» Exercise details:
Your answer must be a single number: the count of lines in the records below that include the string "Show".

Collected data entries
= = = = =
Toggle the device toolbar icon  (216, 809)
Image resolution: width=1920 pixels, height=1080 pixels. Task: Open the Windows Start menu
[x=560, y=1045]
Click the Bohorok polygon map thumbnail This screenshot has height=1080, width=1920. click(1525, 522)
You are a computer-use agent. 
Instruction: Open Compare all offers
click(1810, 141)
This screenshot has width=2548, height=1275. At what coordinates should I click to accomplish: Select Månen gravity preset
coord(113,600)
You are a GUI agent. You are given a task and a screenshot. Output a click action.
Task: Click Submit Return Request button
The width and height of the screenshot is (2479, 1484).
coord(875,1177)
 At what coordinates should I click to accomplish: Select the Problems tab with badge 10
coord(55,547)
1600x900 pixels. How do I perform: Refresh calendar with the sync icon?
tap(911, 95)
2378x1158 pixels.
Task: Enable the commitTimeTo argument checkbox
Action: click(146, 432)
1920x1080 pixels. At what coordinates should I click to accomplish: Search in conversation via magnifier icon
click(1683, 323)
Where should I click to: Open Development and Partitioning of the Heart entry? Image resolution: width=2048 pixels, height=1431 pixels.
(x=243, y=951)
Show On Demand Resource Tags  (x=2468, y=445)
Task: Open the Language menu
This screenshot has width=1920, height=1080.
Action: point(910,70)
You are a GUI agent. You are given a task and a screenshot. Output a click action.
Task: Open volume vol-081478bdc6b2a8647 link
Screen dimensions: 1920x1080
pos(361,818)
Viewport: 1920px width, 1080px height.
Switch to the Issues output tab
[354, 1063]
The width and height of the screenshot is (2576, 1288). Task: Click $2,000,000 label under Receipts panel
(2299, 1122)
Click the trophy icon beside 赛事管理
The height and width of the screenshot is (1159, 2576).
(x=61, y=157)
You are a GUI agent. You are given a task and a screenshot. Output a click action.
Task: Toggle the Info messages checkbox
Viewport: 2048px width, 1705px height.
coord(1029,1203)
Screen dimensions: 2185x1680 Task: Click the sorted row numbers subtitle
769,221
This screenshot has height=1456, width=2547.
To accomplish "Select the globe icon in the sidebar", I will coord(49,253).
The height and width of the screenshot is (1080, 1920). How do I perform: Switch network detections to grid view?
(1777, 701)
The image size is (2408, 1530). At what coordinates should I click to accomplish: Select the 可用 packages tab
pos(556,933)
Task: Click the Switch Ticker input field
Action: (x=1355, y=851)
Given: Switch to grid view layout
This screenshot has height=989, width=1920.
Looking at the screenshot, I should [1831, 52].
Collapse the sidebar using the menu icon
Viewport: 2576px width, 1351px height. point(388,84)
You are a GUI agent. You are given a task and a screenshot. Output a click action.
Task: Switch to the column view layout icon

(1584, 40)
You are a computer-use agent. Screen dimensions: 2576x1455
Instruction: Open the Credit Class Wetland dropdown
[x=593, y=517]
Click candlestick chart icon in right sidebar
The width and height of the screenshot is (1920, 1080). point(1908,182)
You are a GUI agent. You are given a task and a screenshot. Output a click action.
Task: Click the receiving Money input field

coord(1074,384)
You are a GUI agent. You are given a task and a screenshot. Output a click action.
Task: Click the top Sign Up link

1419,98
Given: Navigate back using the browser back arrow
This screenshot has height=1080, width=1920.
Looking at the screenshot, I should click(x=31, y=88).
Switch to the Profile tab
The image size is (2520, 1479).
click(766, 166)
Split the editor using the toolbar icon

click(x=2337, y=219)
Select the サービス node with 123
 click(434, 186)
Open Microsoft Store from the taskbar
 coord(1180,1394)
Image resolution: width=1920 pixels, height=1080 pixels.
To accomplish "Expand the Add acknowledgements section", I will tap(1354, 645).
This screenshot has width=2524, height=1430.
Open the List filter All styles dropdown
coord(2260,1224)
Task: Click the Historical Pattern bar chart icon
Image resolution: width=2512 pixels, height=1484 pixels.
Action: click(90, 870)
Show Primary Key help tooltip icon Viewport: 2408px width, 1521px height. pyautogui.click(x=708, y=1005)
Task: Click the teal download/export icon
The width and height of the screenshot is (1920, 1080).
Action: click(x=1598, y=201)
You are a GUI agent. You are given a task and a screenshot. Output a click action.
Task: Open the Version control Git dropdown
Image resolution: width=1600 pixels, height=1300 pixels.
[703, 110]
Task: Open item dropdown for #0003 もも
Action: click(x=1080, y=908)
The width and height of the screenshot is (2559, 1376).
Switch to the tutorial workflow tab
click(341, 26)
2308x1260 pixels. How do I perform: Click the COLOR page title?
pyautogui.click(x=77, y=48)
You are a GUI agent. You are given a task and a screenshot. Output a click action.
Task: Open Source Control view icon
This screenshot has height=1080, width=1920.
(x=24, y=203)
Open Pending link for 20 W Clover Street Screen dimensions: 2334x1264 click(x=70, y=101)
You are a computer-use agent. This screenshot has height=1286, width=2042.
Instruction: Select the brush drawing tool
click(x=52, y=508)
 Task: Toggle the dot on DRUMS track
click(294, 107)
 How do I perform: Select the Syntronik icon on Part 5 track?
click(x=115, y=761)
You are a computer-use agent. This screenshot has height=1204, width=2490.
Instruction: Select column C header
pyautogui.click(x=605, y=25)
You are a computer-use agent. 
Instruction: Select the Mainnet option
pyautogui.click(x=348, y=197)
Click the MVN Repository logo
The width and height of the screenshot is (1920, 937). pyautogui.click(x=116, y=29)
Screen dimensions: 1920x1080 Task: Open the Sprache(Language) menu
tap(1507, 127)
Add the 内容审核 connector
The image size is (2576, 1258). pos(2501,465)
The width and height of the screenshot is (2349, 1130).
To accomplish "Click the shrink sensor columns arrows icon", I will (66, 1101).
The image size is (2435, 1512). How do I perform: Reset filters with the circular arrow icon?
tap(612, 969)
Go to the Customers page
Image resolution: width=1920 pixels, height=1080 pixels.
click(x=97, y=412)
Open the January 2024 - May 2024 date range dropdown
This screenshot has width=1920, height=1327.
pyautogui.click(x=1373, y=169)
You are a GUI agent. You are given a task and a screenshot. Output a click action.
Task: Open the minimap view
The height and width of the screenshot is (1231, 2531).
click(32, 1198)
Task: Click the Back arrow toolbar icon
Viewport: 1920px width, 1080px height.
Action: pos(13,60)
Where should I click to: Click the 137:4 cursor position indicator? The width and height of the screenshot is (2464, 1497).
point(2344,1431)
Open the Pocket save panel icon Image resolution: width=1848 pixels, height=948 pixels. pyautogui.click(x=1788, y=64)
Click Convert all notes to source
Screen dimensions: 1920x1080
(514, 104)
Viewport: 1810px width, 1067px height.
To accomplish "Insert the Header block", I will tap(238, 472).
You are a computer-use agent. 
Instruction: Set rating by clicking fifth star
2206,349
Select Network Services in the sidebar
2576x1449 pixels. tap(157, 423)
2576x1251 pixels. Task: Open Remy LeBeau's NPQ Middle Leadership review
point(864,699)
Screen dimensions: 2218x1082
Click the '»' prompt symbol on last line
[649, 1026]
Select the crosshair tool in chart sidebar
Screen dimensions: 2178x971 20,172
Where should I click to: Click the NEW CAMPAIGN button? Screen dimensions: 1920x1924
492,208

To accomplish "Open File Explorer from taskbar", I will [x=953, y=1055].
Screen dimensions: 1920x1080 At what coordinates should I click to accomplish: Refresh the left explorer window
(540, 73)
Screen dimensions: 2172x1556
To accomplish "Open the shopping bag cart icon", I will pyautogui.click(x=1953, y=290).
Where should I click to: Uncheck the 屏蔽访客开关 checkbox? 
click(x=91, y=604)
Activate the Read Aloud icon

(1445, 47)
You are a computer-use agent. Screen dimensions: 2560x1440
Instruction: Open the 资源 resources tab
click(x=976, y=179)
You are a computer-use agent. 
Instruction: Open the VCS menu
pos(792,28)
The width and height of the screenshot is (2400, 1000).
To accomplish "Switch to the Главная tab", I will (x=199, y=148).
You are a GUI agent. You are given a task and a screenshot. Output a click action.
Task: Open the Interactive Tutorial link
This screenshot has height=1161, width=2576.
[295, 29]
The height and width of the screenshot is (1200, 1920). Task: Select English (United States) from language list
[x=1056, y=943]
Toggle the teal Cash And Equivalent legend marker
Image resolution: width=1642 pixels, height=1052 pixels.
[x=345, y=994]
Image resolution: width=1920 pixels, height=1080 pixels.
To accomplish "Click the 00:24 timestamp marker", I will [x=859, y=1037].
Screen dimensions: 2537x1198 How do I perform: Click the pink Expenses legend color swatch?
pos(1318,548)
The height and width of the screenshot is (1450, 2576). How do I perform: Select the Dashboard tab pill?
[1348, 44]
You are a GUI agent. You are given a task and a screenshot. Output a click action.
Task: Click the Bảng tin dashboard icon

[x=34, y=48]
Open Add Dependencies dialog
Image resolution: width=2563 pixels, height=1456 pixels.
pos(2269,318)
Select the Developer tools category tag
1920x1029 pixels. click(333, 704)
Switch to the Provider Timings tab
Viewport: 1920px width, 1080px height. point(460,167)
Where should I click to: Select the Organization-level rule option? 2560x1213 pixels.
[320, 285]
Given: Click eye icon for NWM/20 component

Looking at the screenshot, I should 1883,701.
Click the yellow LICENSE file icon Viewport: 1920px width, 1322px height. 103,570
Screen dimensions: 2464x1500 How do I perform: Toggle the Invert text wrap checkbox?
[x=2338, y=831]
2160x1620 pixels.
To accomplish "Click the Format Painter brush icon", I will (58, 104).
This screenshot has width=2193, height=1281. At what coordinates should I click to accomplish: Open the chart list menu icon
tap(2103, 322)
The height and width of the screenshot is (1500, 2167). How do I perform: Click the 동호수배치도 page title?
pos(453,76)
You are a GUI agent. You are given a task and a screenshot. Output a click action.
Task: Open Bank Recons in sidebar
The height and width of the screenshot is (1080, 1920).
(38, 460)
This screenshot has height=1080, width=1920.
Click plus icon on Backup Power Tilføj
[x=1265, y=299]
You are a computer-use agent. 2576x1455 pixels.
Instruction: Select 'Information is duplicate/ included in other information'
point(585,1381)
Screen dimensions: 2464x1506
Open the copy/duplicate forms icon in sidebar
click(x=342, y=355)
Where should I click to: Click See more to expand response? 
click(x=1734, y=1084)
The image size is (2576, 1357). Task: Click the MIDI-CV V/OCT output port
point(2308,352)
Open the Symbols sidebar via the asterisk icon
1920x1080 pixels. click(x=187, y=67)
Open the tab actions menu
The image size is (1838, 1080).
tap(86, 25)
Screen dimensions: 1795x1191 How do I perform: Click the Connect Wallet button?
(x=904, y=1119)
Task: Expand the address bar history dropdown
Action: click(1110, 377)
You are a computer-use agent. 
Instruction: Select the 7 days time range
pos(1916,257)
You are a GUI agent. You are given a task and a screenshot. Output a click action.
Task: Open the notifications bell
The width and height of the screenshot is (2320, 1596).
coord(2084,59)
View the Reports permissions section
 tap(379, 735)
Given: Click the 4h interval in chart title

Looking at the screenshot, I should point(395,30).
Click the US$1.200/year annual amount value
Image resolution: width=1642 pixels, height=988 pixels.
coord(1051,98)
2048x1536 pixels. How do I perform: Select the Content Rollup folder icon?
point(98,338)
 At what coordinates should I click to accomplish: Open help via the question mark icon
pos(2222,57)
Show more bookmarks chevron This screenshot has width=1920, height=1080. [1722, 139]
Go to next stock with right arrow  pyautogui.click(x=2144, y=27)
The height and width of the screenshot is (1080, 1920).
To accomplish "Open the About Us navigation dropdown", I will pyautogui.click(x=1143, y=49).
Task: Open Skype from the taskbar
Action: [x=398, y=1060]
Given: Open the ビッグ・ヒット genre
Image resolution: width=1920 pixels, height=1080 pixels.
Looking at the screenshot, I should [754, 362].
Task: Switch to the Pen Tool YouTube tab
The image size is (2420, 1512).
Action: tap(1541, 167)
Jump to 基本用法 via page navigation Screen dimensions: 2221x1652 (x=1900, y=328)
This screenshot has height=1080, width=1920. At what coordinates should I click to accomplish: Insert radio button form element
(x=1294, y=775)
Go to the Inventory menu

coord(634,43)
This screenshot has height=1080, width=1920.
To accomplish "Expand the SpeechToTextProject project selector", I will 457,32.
= = = = =
» Written reply:
3